The reply should be an exact repeat of the listing, with no pictures in it.
------------------------------------------------------------
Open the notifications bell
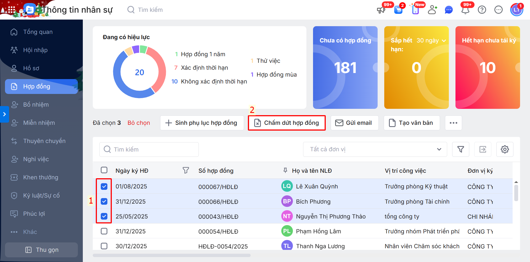530x262 pixels. [465, 10]
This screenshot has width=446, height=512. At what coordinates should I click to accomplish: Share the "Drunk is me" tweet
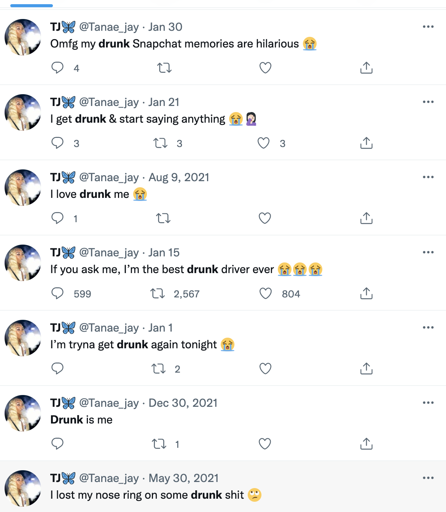click(x=366, y=444)
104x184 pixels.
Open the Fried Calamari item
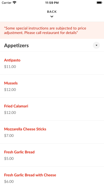[52, 109]
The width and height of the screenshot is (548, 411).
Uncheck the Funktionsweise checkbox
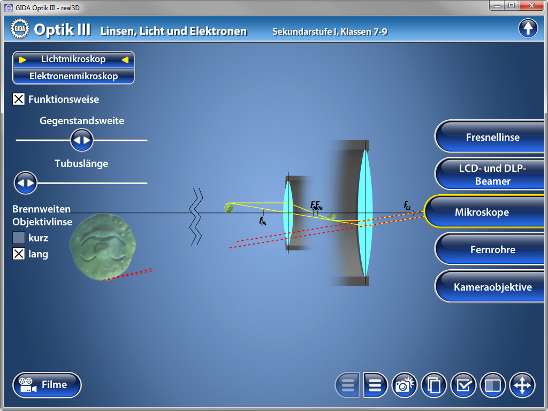click(19, 99)
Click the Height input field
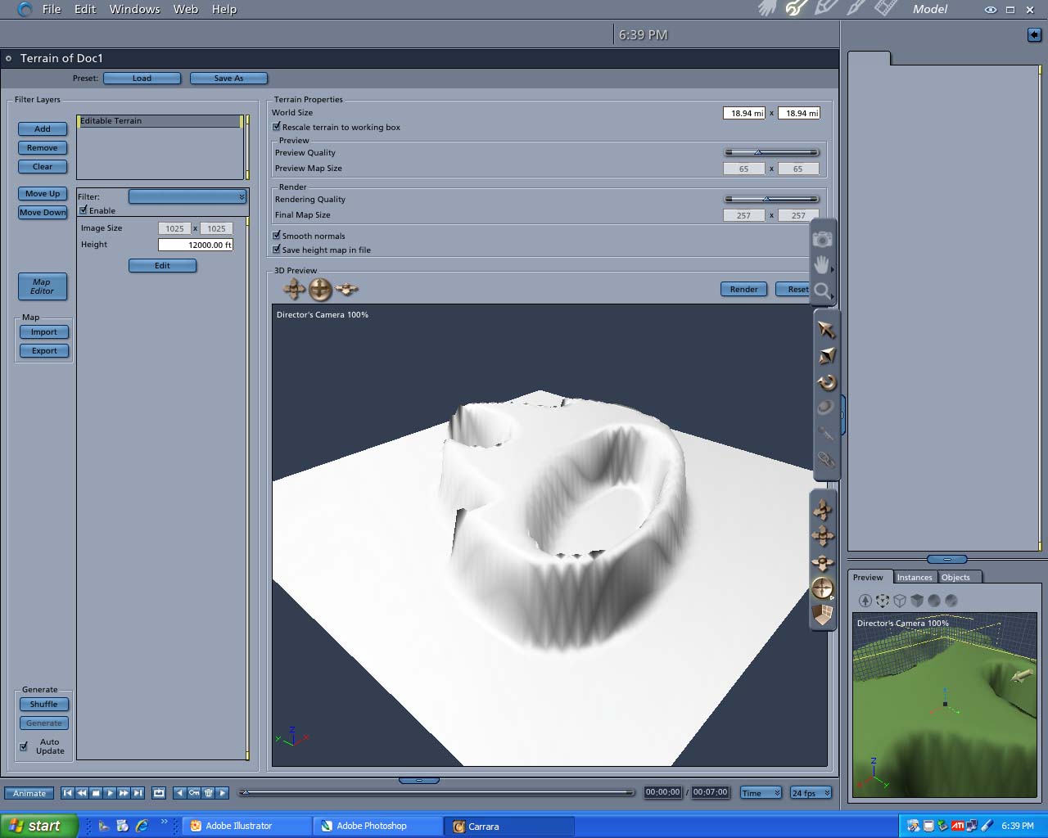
------------------------------------------------------------
_EXPECTED ANSWER_.
Open the notifications bell
530x262 pixels. [465, 10]
This screenshot has width=446, height=512. At what coordinates should I click to accomplish: Share the "Drunk is me" tweet
click(x=366, y=444)
104x184 pixels.
Open the Fried Calamari item
[52, 109]
The width and height of the screenshot is (548, 411).
Uncheck the Funktionsweise checkbox
click(19, 99)
Click the Height input field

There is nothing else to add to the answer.